Chemical Dissection of the Super Elongation Complex

The proposal Chemical Dissection of the Super Elongation Complex is a cross- disciplinary approach geared to use pharmacologic and chemical-genetics approaches to probe and understand the super elongation complex (SEC). The SEC is a dynamic multi- protein assembly that orchestrates transcription elongation via differential P-TEFb recruitment to enable target-gene specific release of paused Pol II. Different lines of evidence point to a functional relevance of the SEC in human cancer by establishing aberrant transcription elongation to drive transcriptional programs that sustain cellular growth, counteract differentiation or that permit adaptions to the tumor microenvironment. However, a precise understanding of the regulatory architecture of how individual SEC subunits control and permit target-specific elongation control is lacking. This is due to the limited kinetic resolution provided by common genetic perturbation strategies as well as a lack of well-defined small-molecules that can interfere with SEC subunits. To overcome these limitations, we will devise target protein degradation as a means to acute SEC disruption, and couple acute perturbations with holistic measurements of gene expression, complex stoichiometry and chromatin structure.

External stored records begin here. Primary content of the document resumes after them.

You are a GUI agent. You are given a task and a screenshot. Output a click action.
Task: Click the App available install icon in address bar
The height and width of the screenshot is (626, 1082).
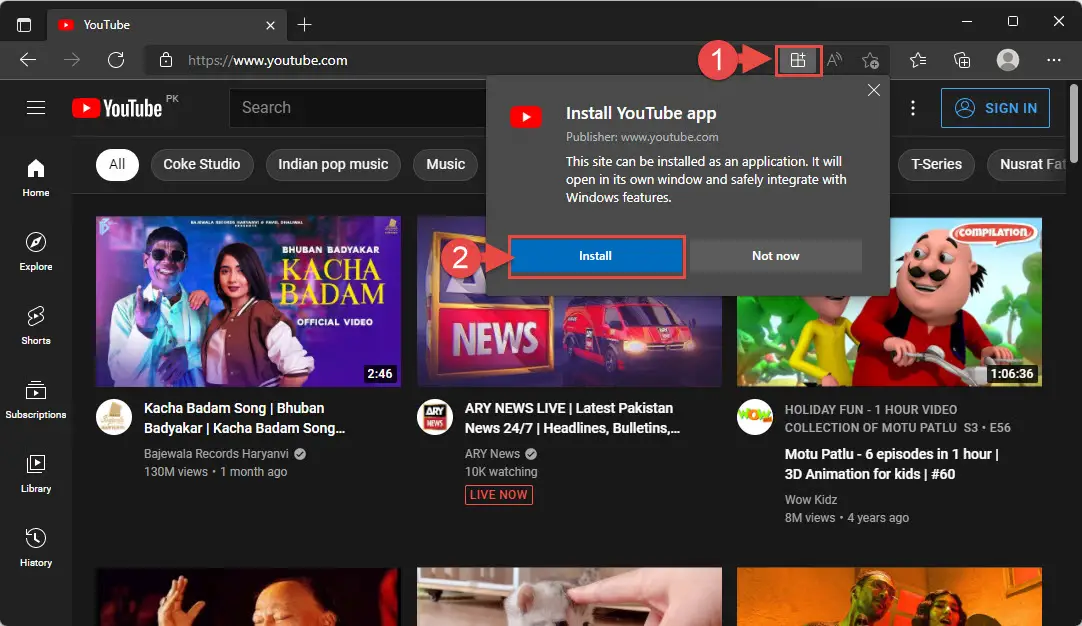[798, 61]
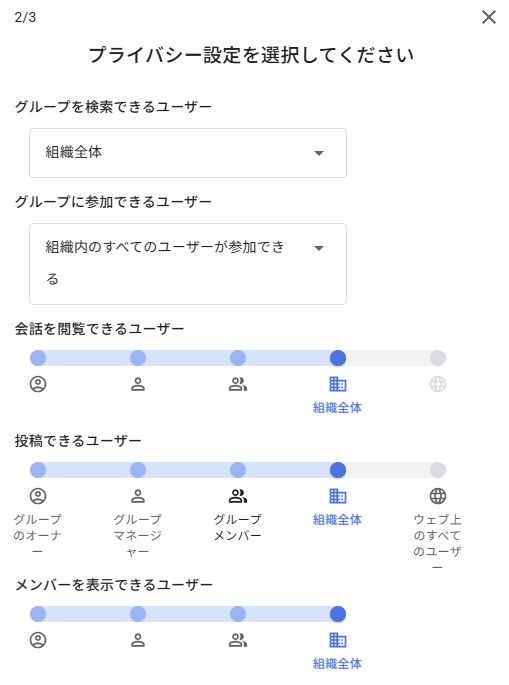The height and width of the screenshot is (685, 509).
Task: Click the 組織全体 label under メンバーを表示できるユーザー
Action: pos(337,664)
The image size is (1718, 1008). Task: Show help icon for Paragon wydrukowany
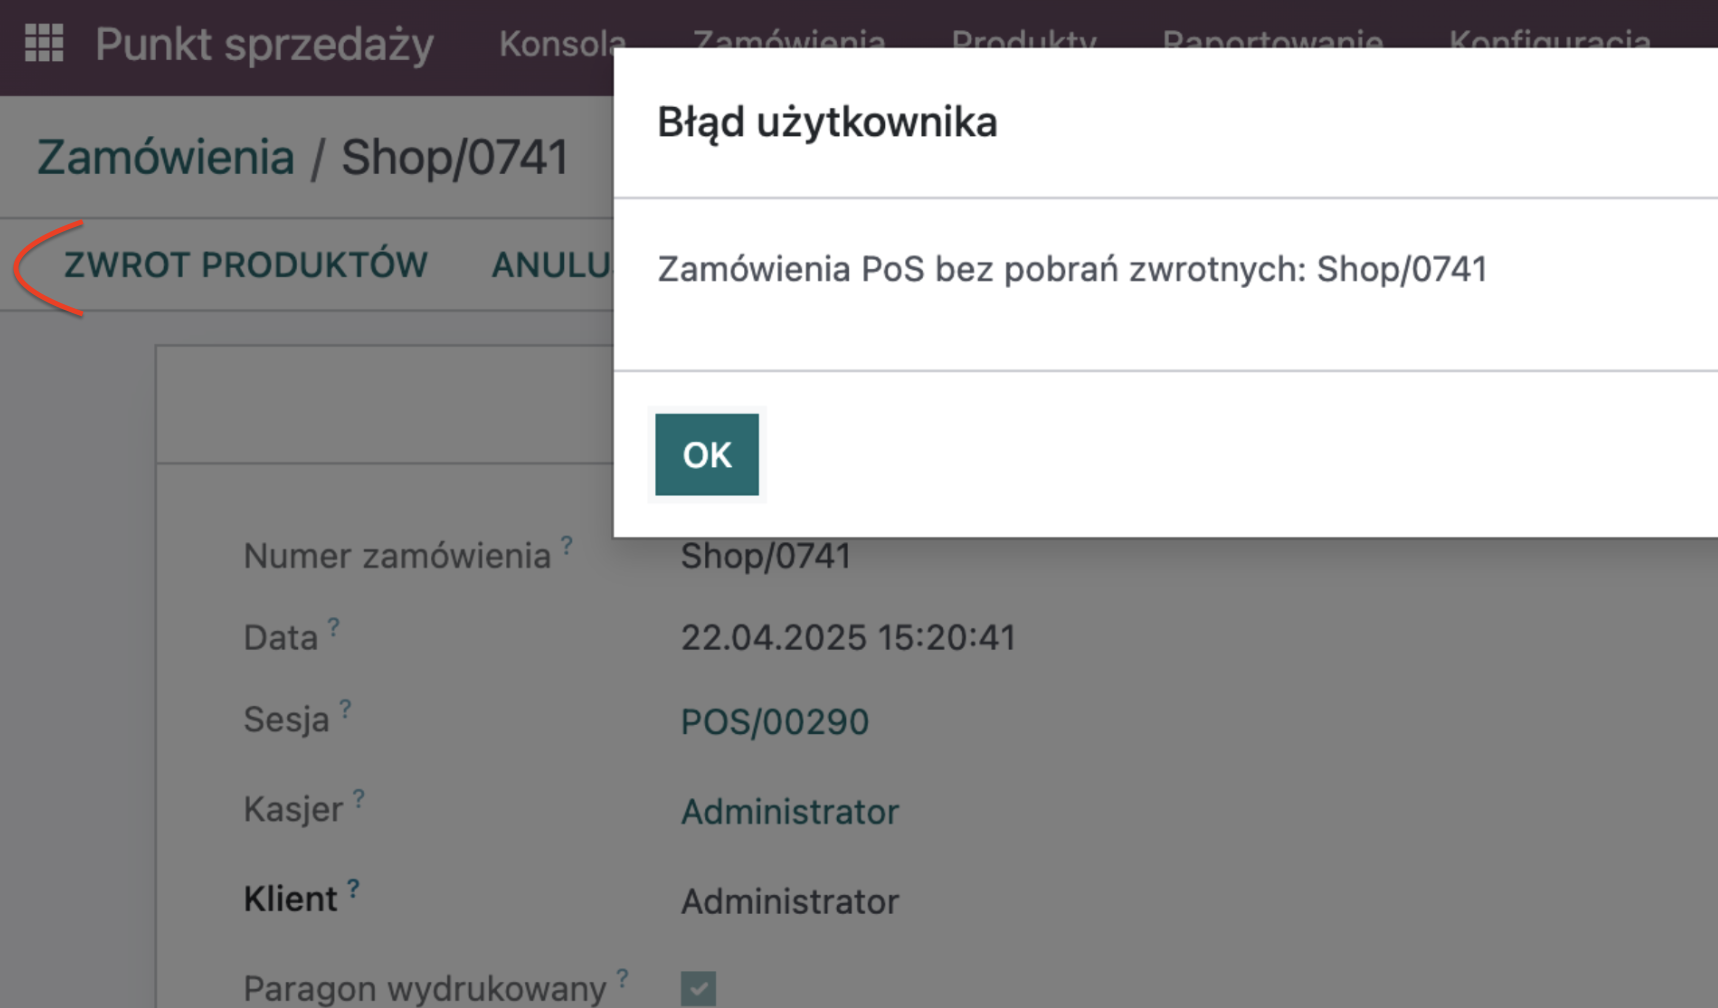click(x=623, y=978)
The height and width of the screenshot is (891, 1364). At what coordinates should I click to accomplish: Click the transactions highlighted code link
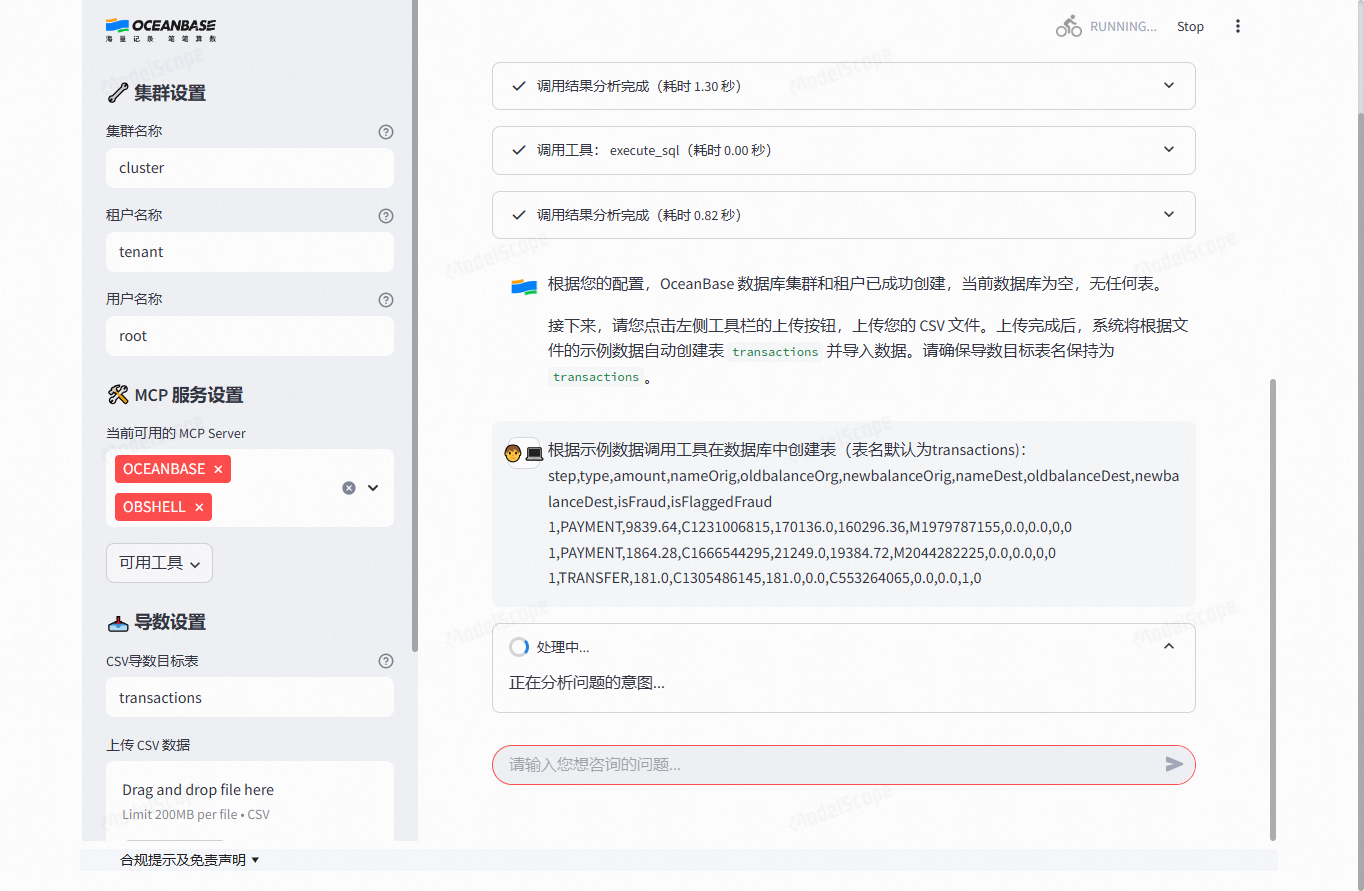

This will allow us to derive a systems-level understanding of how different subunits contribute to the overall role of the SEC in gene activity. Moreover, we will deploy innovative screening technology that allows us to test close to 100000 small- molecule probes for their capacity to interfere with the SEC component ENL in cancer cells. This will be coupled with downstream target-identification strategies and in-depth mechanistic validation of the molecular mechanism of action of identified small-molecule hits. We expect this research to result in well characterized chemical probes, which are expected to serve as a scalable vector to the study of transcription elongation and especially the SEC in cancer, development and homeostasis.